What you should do:
Copy out every sentence ending in a question mark in the excerpt about United Nuclear and Kerr-McGee, in the order they appear.

Excerpt:
⟨
What’s different about United Nuclear than the other parties?  The district court only let that one party in.  They are the company that already was granted a license before the suit started.  The court argues that the other companies are adequately represented by United Nuclear.  The NRDC is trying to enjoin the issuance of that license because it was issued without an environmental impact statement.  That was the event that led to the lawsuit in the first place!  So United Nuclear could really be affected!  It’s no wonder they’re included.

 

Why was Kerr-McGee rejected?  As a practical matter, their interests must be impaired.  It was argued that Kerr-McGee wasn’t a party to the lawsuit, therefore they wouldn’t be bound by any decisions made in the lawsuit.  They would arguably be free to litigate the same issue in their own suit.  The district court accepts this argument, and the Court of Appeals rejects it.  The Court of Appeals notices that, as a practical matter, even though Kerr-McGee isn’t bound, it’s unlikely that the Tenth Circuit would come to a different conclusion in a similar lawsuit as to a different company.  The Tenth Circuit will use stare decisis to decide the subsequent cases!  That’s the sort of “practical” impairment courts look for.  But why isn’t Kerr-McGee adequately represented by United Nuclear?  They’re different because one has a license and the other is only a prospective licensee.  Maybe United Nuclear would be willing to settle the other mining companies out for their own benefit.  The divergence of interest need not be great to say that one party doesn’t represent the other.  The court doesn’t seem to put a lot of weight on this prong, according to Fairman.
⟩
(Collected data)
⟨
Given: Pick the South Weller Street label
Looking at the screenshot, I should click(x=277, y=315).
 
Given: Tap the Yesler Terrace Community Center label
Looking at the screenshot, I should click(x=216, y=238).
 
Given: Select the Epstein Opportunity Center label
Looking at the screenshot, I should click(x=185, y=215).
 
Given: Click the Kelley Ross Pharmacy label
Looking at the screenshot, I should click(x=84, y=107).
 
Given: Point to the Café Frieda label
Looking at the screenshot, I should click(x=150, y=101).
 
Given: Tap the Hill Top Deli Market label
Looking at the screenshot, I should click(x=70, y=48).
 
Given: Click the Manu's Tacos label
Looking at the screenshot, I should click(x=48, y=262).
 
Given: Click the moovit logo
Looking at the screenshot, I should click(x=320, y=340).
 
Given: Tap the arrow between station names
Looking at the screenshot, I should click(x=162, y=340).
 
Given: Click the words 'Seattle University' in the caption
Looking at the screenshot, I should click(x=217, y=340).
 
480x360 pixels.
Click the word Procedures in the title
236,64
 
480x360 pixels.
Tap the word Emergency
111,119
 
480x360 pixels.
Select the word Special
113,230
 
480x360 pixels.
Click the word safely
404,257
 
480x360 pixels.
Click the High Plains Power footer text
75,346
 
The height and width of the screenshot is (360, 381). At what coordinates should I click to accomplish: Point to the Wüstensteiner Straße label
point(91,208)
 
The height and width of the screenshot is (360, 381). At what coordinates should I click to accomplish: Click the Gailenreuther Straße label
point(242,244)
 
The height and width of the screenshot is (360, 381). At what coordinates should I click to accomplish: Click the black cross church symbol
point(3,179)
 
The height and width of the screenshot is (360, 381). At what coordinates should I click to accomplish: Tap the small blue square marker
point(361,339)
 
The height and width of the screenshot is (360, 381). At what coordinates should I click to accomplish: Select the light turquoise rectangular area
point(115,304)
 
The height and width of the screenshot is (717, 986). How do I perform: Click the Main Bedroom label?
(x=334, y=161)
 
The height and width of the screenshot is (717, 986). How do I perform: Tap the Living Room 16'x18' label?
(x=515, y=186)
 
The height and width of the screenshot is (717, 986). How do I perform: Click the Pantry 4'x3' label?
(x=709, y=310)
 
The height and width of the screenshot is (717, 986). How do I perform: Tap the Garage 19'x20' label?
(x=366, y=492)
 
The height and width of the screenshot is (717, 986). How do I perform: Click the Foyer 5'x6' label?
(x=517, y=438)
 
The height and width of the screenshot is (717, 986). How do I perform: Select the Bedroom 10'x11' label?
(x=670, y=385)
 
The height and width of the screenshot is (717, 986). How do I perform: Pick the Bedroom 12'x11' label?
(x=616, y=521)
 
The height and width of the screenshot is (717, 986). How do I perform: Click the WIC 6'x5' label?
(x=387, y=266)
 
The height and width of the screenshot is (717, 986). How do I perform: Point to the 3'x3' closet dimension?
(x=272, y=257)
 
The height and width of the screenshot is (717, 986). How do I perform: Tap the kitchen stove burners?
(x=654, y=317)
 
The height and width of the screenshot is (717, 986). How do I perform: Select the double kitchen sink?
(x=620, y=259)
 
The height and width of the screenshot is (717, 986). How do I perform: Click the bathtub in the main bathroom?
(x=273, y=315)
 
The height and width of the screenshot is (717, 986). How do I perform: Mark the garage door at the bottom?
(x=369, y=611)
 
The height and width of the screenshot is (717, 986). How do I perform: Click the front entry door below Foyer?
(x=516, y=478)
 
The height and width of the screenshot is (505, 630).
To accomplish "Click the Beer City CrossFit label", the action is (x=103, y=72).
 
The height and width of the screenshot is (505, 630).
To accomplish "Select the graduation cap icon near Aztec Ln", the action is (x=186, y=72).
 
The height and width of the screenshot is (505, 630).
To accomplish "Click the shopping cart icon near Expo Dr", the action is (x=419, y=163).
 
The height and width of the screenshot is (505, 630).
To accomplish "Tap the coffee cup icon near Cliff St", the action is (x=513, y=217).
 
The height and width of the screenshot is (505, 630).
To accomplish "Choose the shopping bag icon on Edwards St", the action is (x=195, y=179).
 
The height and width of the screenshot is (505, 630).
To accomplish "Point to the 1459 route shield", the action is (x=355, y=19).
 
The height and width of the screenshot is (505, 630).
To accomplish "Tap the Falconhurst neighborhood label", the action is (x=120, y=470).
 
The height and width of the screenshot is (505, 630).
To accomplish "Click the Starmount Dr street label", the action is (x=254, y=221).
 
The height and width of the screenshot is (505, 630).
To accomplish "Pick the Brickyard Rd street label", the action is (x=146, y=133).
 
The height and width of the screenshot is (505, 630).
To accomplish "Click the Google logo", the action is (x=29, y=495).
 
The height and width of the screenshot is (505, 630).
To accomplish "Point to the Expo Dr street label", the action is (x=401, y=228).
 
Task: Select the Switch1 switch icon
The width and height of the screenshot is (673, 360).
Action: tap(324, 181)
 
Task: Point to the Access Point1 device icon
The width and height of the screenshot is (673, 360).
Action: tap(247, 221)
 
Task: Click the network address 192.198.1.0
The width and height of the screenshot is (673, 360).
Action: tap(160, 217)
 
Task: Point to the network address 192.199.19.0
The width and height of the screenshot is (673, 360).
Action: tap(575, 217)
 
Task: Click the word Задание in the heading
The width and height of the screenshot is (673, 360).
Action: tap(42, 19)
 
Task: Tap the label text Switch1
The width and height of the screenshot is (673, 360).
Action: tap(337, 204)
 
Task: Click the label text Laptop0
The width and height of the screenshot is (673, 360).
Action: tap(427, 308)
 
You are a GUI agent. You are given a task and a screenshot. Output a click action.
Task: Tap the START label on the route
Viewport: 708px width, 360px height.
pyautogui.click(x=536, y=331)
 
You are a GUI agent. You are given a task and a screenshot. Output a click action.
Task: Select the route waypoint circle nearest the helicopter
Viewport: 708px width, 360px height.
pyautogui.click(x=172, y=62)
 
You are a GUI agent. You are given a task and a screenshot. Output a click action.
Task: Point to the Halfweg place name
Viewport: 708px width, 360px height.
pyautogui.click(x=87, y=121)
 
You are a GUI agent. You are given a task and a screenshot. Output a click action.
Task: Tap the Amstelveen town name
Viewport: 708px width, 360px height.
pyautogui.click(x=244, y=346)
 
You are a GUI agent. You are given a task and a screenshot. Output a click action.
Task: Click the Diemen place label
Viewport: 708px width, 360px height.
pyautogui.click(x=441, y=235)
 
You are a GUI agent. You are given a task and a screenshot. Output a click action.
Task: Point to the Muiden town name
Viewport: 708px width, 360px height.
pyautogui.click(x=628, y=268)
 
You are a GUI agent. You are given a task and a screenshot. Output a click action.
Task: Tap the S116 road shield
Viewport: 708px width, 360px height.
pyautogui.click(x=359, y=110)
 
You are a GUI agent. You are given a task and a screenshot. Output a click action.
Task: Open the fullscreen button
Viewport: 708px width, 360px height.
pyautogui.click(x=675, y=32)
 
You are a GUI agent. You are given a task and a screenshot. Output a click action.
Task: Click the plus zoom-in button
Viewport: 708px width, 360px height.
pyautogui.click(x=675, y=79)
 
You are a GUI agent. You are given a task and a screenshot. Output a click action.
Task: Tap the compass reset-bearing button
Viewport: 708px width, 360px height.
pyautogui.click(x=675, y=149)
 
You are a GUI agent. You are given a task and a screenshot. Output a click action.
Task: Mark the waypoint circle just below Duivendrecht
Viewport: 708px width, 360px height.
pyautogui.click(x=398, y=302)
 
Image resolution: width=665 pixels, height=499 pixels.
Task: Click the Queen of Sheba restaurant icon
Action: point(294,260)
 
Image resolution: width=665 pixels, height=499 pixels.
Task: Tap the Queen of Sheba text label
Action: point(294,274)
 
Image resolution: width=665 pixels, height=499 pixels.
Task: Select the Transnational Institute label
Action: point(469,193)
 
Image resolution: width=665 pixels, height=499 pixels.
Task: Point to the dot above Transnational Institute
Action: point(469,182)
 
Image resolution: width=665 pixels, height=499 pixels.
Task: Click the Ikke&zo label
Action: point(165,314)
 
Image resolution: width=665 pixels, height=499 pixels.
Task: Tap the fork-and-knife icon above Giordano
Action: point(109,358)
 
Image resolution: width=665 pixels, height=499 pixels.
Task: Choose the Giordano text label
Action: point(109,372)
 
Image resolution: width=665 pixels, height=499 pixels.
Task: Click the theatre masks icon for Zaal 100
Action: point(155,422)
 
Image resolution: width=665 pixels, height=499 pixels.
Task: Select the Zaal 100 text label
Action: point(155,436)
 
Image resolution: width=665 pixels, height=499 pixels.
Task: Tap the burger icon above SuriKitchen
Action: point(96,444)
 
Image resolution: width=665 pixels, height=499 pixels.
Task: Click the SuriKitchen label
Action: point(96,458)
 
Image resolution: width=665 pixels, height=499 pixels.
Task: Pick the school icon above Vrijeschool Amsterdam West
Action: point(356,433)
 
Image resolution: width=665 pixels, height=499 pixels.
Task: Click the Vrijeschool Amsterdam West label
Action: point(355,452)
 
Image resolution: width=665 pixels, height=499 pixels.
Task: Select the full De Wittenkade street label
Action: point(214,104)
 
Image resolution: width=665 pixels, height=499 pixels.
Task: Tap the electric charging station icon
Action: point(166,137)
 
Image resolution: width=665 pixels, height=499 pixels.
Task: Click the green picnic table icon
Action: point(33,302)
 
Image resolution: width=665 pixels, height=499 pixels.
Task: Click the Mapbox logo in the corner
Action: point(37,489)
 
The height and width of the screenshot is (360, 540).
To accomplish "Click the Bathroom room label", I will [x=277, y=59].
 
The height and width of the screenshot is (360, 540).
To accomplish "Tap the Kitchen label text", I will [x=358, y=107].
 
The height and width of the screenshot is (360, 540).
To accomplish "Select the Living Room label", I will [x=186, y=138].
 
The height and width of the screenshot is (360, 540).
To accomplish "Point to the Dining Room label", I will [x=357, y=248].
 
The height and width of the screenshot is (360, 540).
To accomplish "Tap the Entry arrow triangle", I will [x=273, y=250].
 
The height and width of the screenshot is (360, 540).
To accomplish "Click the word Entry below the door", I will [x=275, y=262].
⟩
Task answer:
- What’s different about United Nuclear than the other parties?
- Why was Kerr-McGee rejected?
- But why isn’t Kerr-McGee adequately represented by United Nuclear?